Et la piscine est devenue votre deuxième maison?
Oui, je m’entraîne 5 ou 6 jours par semaine, de manière très intense, de 6 à 8 heures du matin! Les autres nageurs ont entre 16 et 20 ans, ils sont en pleine fleur de l’âge. Du coup, je progresse extrêmement vite, moi qui ne savais même pas nager avant! J’ai ainsi participé aux championnats suisses Master et pour personnes handicapées en septembre 2010, et j’ai remporté 5 médailles (ndlr: une médaille d’or en 400 m libre, l’argent en 50 m dos, et le bronze en 50 m libre, en 100 m libre et en 100 m papillon). Mais les médailles, les chronos, ce n’est pas pour ça que je nage, c’est plus un dépassement de soi. A chaque fois que je fais un entraînement, c’est une victoire sur mon handicap, c’est le cœur du défi, et je dois garder ça en tête.

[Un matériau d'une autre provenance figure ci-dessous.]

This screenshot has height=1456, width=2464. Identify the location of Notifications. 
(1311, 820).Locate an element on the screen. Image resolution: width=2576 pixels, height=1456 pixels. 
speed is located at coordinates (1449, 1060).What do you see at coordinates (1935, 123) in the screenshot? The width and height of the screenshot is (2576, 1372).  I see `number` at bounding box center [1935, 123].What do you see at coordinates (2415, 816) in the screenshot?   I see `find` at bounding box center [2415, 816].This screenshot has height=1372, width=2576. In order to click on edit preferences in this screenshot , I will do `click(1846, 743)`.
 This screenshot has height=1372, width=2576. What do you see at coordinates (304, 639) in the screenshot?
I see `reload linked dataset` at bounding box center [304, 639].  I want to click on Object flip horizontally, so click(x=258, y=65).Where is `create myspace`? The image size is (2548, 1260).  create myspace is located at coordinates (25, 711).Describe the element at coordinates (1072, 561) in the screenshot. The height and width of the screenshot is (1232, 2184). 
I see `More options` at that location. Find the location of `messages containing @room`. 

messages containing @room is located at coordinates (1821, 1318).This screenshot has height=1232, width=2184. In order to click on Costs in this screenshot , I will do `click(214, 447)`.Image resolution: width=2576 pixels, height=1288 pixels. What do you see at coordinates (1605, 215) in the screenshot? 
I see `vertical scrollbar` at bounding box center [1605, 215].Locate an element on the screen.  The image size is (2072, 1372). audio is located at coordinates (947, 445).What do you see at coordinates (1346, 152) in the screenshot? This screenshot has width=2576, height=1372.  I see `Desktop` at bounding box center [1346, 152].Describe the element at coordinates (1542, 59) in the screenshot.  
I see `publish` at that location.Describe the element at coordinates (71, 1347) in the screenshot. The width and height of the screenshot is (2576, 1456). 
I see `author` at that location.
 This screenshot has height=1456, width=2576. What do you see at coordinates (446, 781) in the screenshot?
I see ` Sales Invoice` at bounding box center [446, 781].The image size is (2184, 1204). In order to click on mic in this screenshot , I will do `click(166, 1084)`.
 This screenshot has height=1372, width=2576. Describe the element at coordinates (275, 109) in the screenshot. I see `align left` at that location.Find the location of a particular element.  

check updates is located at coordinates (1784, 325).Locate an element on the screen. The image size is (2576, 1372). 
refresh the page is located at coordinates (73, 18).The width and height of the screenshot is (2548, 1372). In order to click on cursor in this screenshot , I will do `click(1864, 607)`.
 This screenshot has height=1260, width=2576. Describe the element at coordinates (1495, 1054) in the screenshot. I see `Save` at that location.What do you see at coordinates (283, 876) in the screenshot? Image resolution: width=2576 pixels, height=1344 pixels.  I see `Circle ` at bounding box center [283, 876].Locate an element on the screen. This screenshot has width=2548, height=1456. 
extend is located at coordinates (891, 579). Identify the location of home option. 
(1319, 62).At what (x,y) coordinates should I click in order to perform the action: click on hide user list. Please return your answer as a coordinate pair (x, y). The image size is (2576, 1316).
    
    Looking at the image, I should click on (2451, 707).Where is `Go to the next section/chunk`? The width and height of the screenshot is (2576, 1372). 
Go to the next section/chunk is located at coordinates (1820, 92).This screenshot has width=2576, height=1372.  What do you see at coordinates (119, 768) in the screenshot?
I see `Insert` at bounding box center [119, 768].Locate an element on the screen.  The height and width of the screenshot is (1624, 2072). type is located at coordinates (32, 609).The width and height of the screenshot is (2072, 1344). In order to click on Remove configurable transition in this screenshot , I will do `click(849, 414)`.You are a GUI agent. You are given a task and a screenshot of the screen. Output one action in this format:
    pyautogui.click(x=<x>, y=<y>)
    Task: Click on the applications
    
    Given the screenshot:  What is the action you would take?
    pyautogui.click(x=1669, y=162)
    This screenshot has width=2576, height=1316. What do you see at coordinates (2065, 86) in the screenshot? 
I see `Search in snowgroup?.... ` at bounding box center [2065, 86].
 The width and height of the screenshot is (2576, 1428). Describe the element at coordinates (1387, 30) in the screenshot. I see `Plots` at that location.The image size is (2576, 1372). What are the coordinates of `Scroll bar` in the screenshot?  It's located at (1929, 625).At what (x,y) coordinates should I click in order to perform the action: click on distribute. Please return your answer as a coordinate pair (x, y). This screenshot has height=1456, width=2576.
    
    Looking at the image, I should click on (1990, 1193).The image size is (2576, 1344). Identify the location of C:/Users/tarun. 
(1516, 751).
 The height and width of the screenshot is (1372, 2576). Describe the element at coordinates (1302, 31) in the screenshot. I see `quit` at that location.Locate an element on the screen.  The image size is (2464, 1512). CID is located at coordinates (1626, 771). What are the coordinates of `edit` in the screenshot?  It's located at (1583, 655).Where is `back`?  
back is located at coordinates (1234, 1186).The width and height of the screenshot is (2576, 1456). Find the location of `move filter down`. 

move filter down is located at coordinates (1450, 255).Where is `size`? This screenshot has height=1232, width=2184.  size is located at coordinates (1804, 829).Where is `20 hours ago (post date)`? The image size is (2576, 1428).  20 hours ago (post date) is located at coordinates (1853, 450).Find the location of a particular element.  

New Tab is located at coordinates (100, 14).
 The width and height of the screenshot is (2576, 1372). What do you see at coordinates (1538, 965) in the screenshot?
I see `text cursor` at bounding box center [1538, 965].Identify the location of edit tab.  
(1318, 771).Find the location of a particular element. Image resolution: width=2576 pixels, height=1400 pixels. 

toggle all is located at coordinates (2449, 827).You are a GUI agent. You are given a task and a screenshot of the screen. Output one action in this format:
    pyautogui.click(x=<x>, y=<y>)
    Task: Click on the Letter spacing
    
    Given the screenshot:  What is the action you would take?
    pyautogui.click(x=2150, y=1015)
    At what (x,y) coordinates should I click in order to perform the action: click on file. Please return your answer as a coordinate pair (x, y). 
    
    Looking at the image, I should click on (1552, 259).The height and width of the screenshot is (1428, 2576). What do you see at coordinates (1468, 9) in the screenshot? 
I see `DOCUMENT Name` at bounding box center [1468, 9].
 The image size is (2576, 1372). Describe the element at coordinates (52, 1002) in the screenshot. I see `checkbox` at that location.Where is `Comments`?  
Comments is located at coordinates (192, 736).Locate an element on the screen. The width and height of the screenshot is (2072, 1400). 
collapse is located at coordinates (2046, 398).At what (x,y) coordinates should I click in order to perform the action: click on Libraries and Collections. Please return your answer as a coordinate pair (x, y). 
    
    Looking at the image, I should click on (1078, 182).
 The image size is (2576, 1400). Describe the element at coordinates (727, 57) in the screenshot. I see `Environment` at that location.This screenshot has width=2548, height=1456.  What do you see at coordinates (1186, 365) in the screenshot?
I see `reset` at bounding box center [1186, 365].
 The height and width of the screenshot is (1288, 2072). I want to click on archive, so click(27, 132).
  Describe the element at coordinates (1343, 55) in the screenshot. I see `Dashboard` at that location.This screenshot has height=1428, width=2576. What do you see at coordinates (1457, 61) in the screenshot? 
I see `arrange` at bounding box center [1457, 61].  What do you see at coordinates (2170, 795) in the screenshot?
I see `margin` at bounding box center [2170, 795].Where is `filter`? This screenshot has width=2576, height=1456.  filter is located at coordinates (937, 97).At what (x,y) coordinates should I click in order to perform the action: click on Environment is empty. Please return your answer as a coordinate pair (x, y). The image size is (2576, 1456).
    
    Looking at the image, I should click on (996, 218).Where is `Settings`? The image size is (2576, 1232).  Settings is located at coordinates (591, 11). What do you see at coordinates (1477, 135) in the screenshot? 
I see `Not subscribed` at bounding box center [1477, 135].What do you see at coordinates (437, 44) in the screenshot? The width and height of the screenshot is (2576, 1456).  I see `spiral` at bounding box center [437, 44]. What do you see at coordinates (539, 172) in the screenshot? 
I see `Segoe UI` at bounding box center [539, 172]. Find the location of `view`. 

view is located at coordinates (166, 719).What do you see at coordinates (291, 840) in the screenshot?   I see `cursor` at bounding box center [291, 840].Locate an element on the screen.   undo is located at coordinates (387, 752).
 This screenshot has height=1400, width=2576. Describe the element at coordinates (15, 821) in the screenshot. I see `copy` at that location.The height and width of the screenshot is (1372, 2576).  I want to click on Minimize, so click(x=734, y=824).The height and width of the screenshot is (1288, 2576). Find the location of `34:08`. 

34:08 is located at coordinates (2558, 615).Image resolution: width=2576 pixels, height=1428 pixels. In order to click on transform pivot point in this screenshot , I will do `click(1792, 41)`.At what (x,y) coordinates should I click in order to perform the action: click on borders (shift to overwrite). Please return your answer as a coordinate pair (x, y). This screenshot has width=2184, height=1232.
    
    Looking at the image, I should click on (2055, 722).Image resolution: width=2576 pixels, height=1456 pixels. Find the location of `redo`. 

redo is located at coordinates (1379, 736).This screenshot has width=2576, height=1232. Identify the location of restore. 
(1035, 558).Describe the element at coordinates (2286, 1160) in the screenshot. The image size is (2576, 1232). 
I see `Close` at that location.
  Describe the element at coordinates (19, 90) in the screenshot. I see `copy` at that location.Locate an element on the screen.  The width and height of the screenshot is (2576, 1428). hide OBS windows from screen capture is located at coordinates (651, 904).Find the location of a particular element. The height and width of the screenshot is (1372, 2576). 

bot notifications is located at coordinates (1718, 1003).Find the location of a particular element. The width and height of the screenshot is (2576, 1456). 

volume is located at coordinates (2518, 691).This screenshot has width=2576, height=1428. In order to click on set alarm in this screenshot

Prochain objectif: Londres, donc?
Oui, mais pour être qualifiée aux Jeux paralympiques de Londres, je dois faire un temps de 33,5 secondes sur un 50 mètres libre… Lors de la dernière compétition officielle, en mai dernier, j’ai réussi un temps de 36 secondes. Depuis, je ne fais que m’entraîner, donc on espère que je vais atteindre ce temps. Après, je me donne dix ans pour ce projet de natation, donc si ce ne sont pas ces jeux-là, ce seront les suivants! En attendant, je suis déjà sélectionnée pour les Championnats suisses à Genève ce printemps. Cette compétition est reconnue par le comité international paralympique. Donc, si j’atteins à cette occasion les 33,5 secondes, je serai qualifiée pour Londres. C’est fou comme en deux ans, j’ai fait de sacré progrès. En même temps, c’est comme au piano…c’est au début que l’on progresse le plus!